ACFNet: Adaptively-Cooperative Fusion Network for RGB-D Salient Object Detection
This work addresses the problem of semantic misleading in RGB-D salient object detection for computer vision and robotics applications, presenting an incremental improvement over existing fusion methods.
The authors tackled the challenge of effectively fusing RGB and depth data for salient object detection by proposing ACFNet, which adaptively combines early and late fusion strategies and introduces modules to suppress inaccurate features and enhance multi-scale perception, achieving superior performance against 18 state-of-the-art algorithms.

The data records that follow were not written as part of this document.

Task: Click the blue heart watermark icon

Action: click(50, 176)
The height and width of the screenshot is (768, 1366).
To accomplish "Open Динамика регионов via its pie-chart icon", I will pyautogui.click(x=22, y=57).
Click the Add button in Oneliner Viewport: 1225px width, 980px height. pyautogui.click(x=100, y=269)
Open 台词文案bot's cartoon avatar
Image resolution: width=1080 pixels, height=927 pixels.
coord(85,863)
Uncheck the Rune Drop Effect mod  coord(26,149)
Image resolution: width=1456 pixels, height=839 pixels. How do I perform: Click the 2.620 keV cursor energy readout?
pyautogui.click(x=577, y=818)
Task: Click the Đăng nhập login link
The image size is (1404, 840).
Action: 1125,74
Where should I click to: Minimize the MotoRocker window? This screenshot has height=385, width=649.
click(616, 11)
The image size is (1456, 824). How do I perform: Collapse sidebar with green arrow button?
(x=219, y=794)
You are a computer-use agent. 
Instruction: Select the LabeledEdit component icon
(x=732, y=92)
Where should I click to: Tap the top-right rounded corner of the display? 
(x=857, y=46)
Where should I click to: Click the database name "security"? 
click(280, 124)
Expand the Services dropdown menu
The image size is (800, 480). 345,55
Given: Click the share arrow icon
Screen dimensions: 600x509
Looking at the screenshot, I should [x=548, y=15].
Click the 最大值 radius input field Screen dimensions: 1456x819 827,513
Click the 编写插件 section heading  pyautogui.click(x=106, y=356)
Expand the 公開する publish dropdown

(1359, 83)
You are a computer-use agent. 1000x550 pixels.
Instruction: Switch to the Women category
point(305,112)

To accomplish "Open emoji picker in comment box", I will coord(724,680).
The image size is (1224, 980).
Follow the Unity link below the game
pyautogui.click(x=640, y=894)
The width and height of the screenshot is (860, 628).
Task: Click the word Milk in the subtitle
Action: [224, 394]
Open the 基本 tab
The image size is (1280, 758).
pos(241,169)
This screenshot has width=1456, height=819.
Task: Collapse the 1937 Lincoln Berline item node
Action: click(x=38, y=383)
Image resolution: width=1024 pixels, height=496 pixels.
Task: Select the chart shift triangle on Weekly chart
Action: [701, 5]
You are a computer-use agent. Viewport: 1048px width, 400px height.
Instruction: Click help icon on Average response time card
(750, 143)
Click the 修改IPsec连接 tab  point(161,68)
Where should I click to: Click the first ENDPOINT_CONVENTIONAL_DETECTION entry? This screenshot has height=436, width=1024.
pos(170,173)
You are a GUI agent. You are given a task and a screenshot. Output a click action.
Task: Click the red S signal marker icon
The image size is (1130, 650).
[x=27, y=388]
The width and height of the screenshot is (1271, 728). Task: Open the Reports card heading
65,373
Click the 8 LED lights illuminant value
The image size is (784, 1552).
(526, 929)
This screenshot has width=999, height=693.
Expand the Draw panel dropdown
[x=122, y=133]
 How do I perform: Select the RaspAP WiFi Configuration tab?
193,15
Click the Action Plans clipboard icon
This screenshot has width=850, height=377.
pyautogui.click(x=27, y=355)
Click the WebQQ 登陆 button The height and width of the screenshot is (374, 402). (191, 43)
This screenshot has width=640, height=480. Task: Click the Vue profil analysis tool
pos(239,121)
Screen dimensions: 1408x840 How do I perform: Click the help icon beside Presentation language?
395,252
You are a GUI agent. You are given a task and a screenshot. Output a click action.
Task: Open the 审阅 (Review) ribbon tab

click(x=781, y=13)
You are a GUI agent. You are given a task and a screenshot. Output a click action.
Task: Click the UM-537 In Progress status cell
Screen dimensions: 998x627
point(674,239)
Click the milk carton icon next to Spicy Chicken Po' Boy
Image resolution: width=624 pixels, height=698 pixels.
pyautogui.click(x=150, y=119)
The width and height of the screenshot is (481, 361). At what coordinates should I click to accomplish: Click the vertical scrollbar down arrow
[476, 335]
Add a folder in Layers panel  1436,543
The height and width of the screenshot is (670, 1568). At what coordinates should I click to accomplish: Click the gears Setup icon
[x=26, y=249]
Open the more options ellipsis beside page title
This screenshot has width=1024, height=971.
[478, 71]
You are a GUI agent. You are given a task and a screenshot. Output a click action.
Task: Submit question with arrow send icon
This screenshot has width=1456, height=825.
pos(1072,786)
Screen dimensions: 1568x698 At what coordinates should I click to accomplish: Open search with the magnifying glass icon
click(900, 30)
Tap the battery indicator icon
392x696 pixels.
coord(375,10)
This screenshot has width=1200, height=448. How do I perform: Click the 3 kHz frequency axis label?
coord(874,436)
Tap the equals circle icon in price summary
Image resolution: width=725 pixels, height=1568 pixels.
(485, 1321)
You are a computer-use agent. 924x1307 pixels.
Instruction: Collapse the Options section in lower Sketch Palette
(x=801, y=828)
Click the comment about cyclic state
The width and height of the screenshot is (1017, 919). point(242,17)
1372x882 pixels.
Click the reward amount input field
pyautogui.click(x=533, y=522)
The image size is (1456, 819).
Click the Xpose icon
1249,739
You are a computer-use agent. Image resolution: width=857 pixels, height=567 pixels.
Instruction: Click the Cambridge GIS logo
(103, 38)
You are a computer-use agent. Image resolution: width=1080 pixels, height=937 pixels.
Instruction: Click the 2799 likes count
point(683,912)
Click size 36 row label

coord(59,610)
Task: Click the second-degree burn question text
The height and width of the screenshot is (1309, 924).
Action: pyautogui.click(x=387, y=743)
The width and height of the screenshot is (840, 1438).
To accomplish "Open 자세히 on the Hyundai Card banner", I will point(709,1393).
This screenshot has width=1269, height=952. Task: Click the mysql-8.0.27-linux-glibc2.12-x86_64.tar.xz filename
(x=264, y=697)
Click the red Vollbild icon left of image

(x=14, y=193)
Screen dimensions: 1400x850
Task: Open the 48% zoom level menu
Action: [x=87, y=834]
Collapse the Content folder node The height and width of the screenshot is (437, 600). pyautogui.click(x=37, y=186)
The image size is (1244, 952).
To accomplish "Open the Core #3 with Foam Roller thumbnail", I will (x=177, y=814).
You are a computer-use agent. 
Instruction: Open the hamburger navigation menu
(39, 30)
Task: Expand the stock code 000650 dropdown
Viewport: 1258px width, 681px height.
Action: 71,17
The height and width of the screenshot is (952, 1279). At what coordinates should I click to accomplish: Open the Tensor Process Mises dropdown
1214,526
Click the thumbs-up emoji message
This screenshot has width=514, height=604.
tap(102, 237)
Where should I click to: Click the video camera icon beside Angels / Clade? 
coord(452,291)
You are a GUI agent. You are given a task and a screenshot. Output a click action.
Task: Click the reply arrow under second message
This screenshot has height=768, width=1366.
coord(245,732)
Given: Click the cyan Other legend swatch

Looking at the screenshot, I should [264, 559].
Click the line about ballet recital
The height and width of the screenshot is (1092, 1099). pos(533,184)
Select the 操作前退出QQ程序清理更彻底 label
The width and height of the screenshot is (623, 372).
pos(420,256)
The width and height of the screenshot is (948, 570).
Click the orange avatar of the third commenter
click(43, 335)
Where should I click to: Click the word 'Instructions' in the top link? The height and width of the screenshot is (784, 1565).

The reasonable employment of RGB and depth data show great significance in promoting the development of computer vision tasks and robot-environment interaction. However, there are different advantages and disadvantages in the early and late fusion of the two types of data. Besides, due to the diversity of object information, using a single type of data in a specific scenario tends to result in semantic misleading. Based on the above considerations, we propose an adaptively-cooperative fusion network (ACFNet) with ResinRes structure for salient object detection. This structure is designed to flexibly utilize the advantages of feature fusion in early and late stages. Secondly, an adaptively-cooperative semantic guidance (ACG) scheme is designed to suppress inaccurate features in the guidance phase. Further, we proposed a type-based attention module (TAM) to optimize the network and enhance the multi-scale perception of different objects. For different objects, the features generated by different types of convolution are enhanced or suppressed by the gated mechanism for segmentation optimization. ACG and TAM optimize the transfer of feature streams according to their data attributes and convolution attributes, respectively. Sufficient experiments conducted on RGB-D SOD datasets illustrate that the proposed network performs favorably against 18 state-of-the-art algorithms.